Les appelants sollicitent à titre principal l’expulsion des locataires en raison de la nullité du contrat de bail pour dol, faisant valoir :
qu’au sens des articles 1137 alinéas 1 et 2 et 1130 du Code civil, le dol émanant de l’une des parties est une cause de nullité de l’acte, dès lors qu’il est de telle nature que, sans lui, l’une des parties n’aurait pas contracté ;
qu’en l’espèce, le contrat de bail a été conclu sous la foi de l’amitié qui liait les parties et parce que les consorts [O] – [S] ont rédigé une attestation mensongère aux termes de laquelle ils ont prétendu disposer de revenus 3 fois supérieurs au montant du loyer (soit des revenus de plus de 2 700 € nets) ;
qu’en effet, lorsque le loyer a commencé à ne plus être réglé, ils ont demandé au service des impôts, en application de l’article 111 I Bis du Livre des procédures fiscales, à être informé oralement du revenu imposable des locataires, le fonctionnaire du service des impôts leur ayant répondu que les consorts [O] – [S] ‘n’avaient certainement pas un revenu mensuel 3 fois supérieur au montant de loyer de 900 €’ ;
qu’ils ont donc déposé plainte contre leurs locataires ‘pour faux et usage de faux’, l’enquête pénale étant toujours en cours ;
que toutefois, le 22 février 2021, lors de l’audience des plaidoiries, [I] [S] a confirmé qu’il ne disposait pas de revenus supérieurs à trois fois le montant du loyer, les revenus mensuels du couple s’élevant à 1 856,72 € pour un loyer mensuel de 900 €, étant précisé que les allocations familiales doivent être déduites puisqu’elles sont destinées uniquement à l’entretien et à l’éducation des 6 enfants du couple et ne sont pas constitutives de revenus ;
qu’ils n’auraient pas loué leur maison s’ils avaient connu les revenus réels de leurs locataires et sont donc fondés à voir prononcer la nullité du contrat de bail pour dol et l’expulsion des locataires.
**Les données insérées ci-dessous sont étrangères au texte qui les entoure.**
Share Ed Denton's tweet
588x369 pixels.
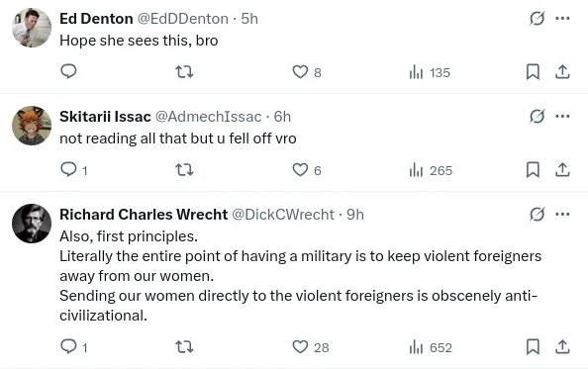[x=562, y=72]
Les époux [D] ajoutent que la dette locative s’élève désormais, décompte arrêté au 19 juillet 2020, à la somme de 3 235 €, alors que le premier juge a retenu une dette locative de 1 501 €, (arriéré de loyers et factures d’entretien de la pompe à chaleur), montant auquel il convient de rajouter :
la somme de 340 € au titre du remboursement des taxes d’ordures ménagères pour les années 2019 (169 €) et 2020 (171 €),qui constituent des charges récupérables supportées par les locataires ;
la somme de 71,50 € au titre du remplacement d’un tuyau d’eau cassé par les locataires ;
la somme de 440 € au titre le détartrage du ballon d’eau chaude et de joints de la pompe à chaleur, qu’ils ont du régler dans la mesure où les locataires refusent de procéder à son entretien ;
la somme de 226,50 € au titre l’entretien annuel de la pompe à chaleur pour l’année 2021, soit un total de 1 078 €.
Ils indiquent qu’il convient d’ajouter à ce total la somme de 1 206 € au titre des APL qui ont été supprimées depuis le mois de mai 2021 (402 € par mois x 3 mois) et qu’il convient également de déduire les 100 € versés en plus par les locataires chaque mois depuis le prononcé du jugement, soit 400 €.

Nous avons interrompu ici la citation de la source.